Another Ingraham in New Ashford, Massachusetts

David Alman Ingraham was born 8 July 1832 in New Ashford, Berkshire County, Massachusetts. He was the oldest son of David Ingraham and Anna Howard. Because he shared his father’s first name, he went by his middle name for a great deal of his life, and records can be found using “David A. Ingraham” or even just “Almon Ingraham” or "Almon D. Ingraham."

New Ashford — where David was born — is considered today to be a part of the metropolitan area of Pittsfield, Massachusetts. It was first settled in 1762 and officially incorporated in 1835, just three years after David’s birth. As seen by the map above 2, it is located in the far northwestern corner of the state.

Although David would leave New Ashford from time to time, he lived there for the majority of his life. In the 1850 Census, when he is 19 years old, he is living with his mother, father, and several of his younger siblings in Adams (not far from New Ashford).
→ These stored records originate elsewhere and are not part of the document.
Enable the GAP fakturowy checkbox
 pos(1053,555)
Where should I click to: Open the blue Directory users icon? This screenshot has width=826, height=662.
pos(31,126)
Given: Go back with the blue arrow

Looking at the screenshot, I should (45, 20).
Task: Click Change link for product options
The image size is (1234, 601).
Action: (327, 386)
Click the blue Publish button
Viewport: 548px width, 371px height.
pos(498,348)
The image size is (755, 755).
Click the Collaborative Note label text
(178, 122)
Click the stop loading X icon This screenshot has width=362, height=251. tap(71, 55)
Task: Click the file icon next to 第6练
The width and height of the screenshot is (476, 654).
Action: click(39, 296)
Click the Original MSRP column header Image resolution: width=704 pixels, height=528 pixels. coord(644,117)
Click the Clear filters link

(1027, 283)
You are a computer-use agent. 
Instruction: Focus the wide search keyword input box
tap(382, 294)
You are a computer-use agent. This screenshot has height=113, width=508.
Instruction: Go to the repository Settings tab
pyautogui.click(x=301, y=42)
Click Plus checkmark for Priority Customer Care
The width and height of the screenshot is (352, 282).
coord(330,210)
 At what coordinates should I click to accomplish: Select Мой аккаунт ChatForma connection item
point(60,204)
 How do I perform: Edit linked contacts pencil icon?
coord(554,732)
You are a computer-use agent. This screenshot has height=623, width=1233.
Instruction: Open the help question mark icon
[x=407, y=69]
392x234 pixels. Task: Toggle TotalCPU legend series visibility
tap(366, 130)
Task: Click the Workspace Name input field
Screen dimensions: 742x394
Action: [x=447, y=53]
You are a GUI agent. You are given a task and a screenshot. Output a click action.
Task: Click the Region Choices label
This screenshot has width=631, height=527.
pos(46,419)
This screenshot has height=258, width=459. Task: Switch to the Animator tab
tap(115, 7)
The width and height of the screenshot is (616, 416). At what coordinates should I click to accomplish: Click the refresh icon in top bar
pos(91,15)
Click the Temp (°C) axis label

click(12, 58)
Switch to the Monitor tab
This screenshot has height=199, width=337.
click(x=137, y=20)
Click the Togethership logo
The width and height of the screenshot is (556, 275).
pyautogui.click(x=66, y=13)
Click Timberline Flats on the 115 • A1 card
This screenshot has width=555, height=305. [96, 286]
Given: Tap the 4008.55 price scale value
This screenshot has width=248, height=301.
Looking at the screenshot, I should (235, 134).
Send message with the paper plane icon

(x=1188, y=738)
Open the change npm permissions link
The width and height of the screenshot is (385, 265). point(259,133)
David and Harriet Meet and Marry

David and Harriet probably met in New Ashford, but they were married on 3 Nov 1855 in Williamstown, Massachusetts, five years prior to the American Civil War in which David would fight. He was 23; she was 21. David and Harriet may have chosen to get married in Williamstown simply because it had more churches.

Harriet was born in Lenard Stanely, England, on 17 Feb 1834. She immigrated on the ship Eliza to New York with her parents, Charles Lusty and Hannah Jackquey on 8 Sep 1841 from Bristol, England, when she was seven years old.

In 1860, just prior to David joining the Union Army, David and Harriet lived in Greenwood, Steuben County, New York. By this time they had three sons and a daughter.

David Becomes a Soldier — and Harriet and her children nearly starve

David was a Civil War soldier, volunteering in the 141st New York Infantry as a private with his allegiance to the Union Army. He enlisted on 19 Sept 1864 at the age of 32. He was mustered out on 8 June 1865 in Washington, DC. He received a “Distinguished Service” category.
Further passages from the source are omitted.